But you have really done that, along with your colleagues, in this age. And so I thank you for it.
And I thank you for the suggestions that you have made about how this collaborative technology can help us, in government, do our job better. I want to come back to that in a few minutes. But let me start with this question that we were focused on in the reauthorization, which is the problem of access through search engines.
Mr. Needham, you testified that in whole or part, there are 2,000 Federal Government websites that are not included in search engine results. And I wanted to ask you why, and to expand a bit on what you said. I know you had a reference to EPA and NIH. But is it accidental? Is it that they are not going the extra mile to make this happen? Or is there some policy? Or is it plain laziness that is bringing us to a point where we should not be?

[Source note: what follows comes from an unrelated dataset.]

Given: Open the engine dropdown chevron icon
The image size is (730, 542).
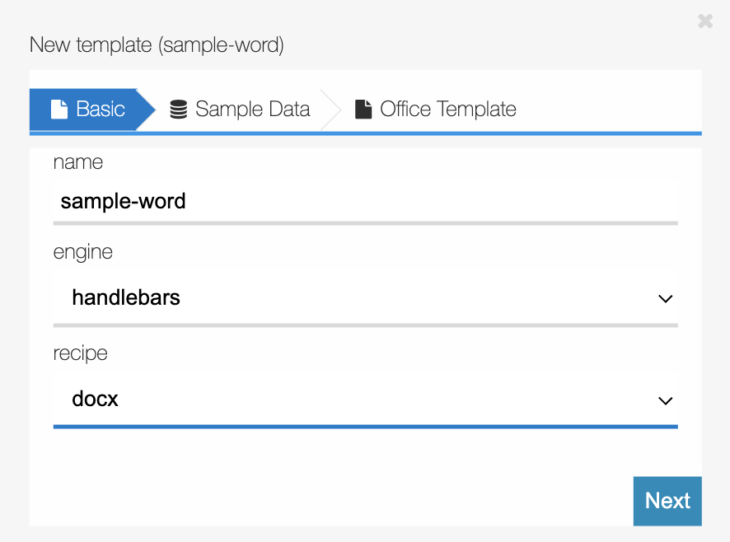Looking at the screenshot, I should pos(666,299).
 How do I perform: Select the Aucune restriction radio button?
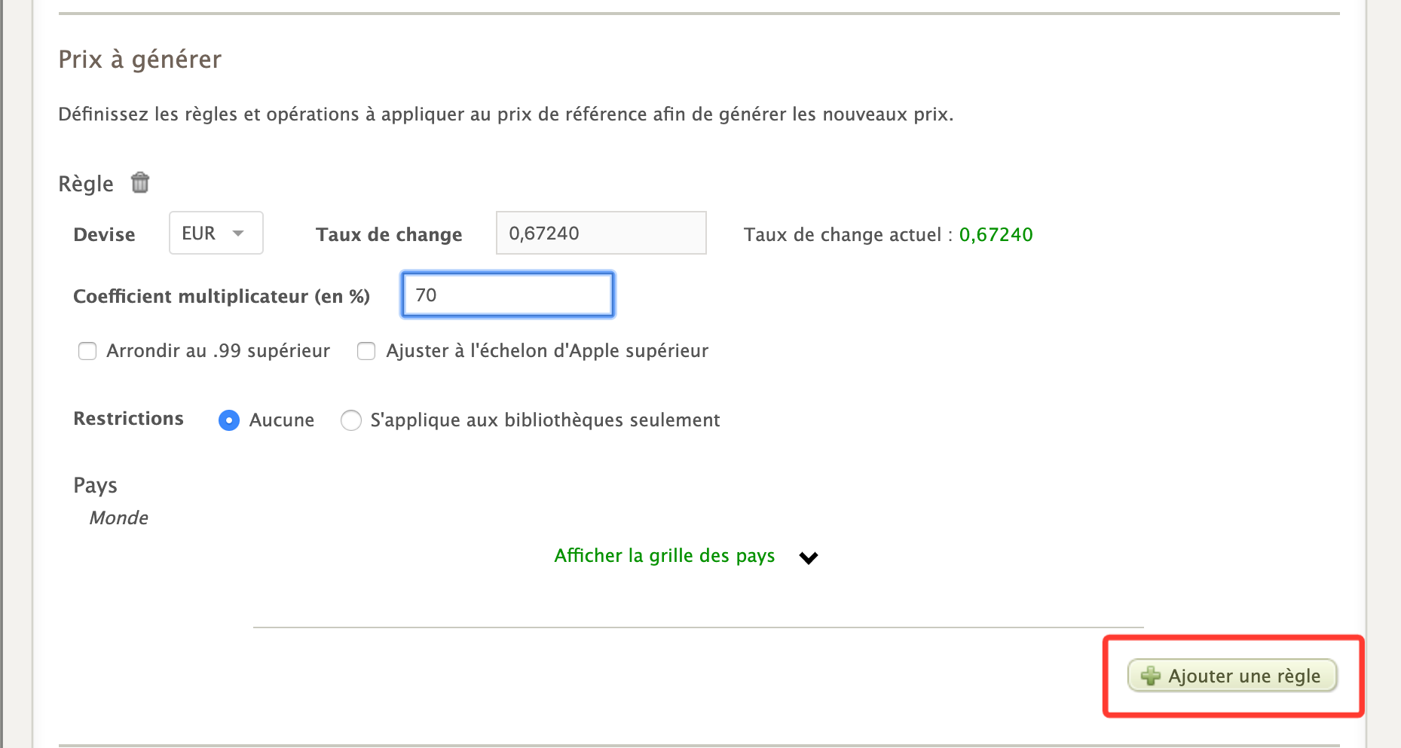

Mr. Needham. Right, happy to speak to that.
So I think the principle factor that we can look to is that governments produce lots of information and have a mandate to disseminate that information. And to do that, agencies rely on large databases to hold public records and present government programs to citizens. So that is one factor, lots of information, hard to disseminate it efficiently.
But these databases, the EPA example I gave and many others that I could point to at the Federal, State, and local level. They typically present to the user a search form by which that user then types in key words to find the report they are seeking, or the record or what have you. These search forms cannot be navigated by search engine crawlers. We cannot reach behind to see what is there and add those records to our index.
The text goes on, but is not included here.